Liebscher gab den Abgeordneten seine Sicht zur Rolle der Bankenaufsicht: Diese würde die Banken nicht täglich überprüfen, sondern es gebe ein mehrstufiges System der Kontrolle. Erste Stufe seien immer das bankinterne Kontrollsystem mit Risikokontrolle und Aufsichtsrat sowie die Wirtschafts- und Bankprüfer. Die Bankenaufsicht durch OeNB und FMA folge später. Wenn der Wirtschaftsprüfer keinen zusätzlichen Eigenkapitalbedarf feststelle, dann verlasse sich die Bankenaufsicht darauf. „Die Hypo hatte in den Jahren vor 2006 eine damals nicht unübliche Eigenkapitalausstattung“.

Bei Prüfungen der Hypo vor 2006 seien zwar Mängel wie ungenügende Konzernsteuerung bei starker Expansion und Ausweitung der Bilanzsumme festgestellt worden, räumte Liebscher ein. Aber auch bei anderen österreichischen Banken seien ähnliche Mängel festgestellt worden. Die Expansion der Hypo auf den Balkan sei durchaus verständlich und mit der Expansion anderer Banken nach Osteuropa vergleichbar gewesen. Erst mit der Aufdeckung der hohen Swap-Verluste im Jahr 2006 sei die Hypo Alpe Adria Bank dann zum Problemfall geworden.

Die Aufsicht habe dann Druck auf die Hypo ausgeübt, um die Eigenkapitalbasis zu stärken. Dies habe zum Einstieg des Partners BayernLB geführt. Diesen Einstieg habe er damals als positiv bewertet, denn die Bayern hätten Know-how und Kapital eingebracht.

Ausdrücklich dementierte Liebscher die Angaben von Ex-FMA-Vorstand Heinrich Traumüller im U-Ausschuss, wonach Liebscher bei einem Gespräch mit ihm für den Verbleib des damaligen Hypo-Vorstands Wolfgang Kulterer interveniert habe. „Dieses Gespräch hat meiner Erinnerung nach nie stattgefunden“, sagte Liebscher.
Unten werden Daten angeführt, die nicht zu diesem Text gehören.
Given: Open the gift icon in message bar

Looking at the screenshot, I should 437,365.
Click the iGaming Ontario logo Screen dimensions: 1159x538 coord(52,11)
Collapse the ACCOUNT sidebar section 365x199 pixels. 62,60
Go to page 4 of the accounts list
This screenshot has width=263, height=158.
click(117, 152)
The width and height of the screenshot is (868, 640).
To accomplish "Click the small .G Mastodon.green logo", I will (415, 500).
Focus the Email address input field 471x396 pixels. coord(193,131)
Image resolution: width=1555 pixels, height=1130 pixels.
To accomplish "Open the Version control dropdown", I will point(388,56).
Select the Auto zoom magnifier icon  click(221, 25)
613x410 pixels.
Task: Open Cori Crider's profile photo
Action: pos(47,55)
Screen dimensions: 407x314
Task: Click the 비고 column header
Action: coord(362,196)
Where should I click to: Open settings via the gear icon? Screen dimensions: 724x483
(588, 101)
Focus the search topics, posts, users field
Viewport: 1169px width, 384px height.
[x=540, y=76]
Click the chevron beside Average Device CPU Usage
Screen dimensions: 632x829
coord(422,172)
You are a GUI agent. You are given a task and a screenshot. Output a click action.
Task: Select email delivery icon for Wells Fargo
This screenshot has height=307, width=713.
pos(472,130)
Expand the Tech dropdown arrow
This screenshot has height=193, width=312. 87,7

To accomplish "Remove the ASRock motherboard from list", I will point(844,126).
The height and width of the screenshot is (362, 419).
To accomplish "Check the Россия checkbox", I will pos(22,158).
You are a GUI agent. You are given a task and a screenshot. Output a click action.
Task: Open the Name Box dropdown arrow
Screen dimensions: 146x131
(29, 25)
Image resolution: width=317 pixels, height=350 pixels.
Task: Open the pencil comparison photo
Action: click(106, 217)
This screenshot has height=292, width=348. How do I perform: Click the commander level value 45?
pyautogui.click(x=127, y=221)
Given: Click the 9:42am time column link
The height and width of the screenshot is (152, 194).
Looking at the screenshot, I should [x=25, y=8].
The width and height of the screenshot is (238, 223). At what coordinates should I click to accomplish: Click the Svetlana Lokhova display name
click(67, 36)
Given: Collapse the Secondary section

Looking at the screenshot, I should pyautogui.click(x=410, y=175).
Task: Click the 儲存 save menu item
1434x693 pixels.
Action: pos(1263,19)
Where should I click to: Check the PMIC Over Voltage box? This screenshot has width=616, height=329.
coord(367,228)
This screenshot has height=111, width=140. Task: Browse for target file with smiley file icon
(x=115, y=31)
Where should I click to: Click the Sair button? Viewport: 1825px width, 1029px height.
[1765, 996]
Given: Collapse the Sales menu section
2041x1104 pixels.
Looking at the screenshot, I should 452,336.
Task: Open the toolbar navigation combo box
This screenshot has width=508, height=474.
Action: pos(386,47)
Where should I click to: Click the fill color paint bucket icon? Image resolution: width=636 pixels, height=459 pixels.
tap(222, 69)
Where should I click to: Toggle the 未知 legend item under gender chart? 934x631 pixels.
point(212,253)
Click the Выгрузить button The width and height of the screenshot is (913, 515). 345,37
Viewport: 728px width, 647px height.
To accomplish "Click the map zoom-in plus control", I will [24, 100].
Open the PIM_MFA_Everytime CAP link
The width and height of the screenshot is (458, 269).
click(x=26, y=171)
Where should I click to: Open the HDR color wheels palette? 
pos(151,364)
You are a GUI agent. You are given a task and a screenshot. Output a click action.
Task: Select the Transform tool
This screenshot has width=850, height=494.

Zwischen Liebscher und Traumüller gab es aber offenbar schwere Differenzen. „Richtig ist, dass ich Traumüller kritisch gegenüberstand“, so der Ex-Gouverneur. Dessen „schulmeisterliche Art“ und seine oberflächlichen Fragebeantwortungen im Aufsichtsrat habe ihn sogar einmal veranlasst, eine FMA-Aufsichtsratssitzung vorzeitig unter Protest zu verlassen. Liebscher war damals stellvertretender FMA-Aufsichtsratsvorsitzender. Bei Traumüllers zweiter Bewerbung für den FMA-Vorstand habe er sich dann gegen ihn und für Helmut Ettl ausgesprochen.

Bei der Bankenaufsicht habe es in Folge der Neuorganisation ab 2001 Aufholbedarf bei den Prüfern gegeben, der aus Kostengründen „moderat“ erfüllt wurde. Er habe als OeNB-Gouverneur immer auf die Kosten geschaut, betonte Liebscher.

Verfahrensrichter Walter Pilgermair wollte vom Zeugen wissen, ob auf ihn im Zusammenhang mit der Hypo Einfluss ausgeübt worden sei. „Nein, nie“ antwortete Liebscher. Auf die Frage von Pilgermair zum Verhältnis zwischen OeNB und FMA meinte Liebscher, „da müsste ich ausholen, haben wir Zeit dazu?“, worauf die Frage zunächst unbeantwortet blieb.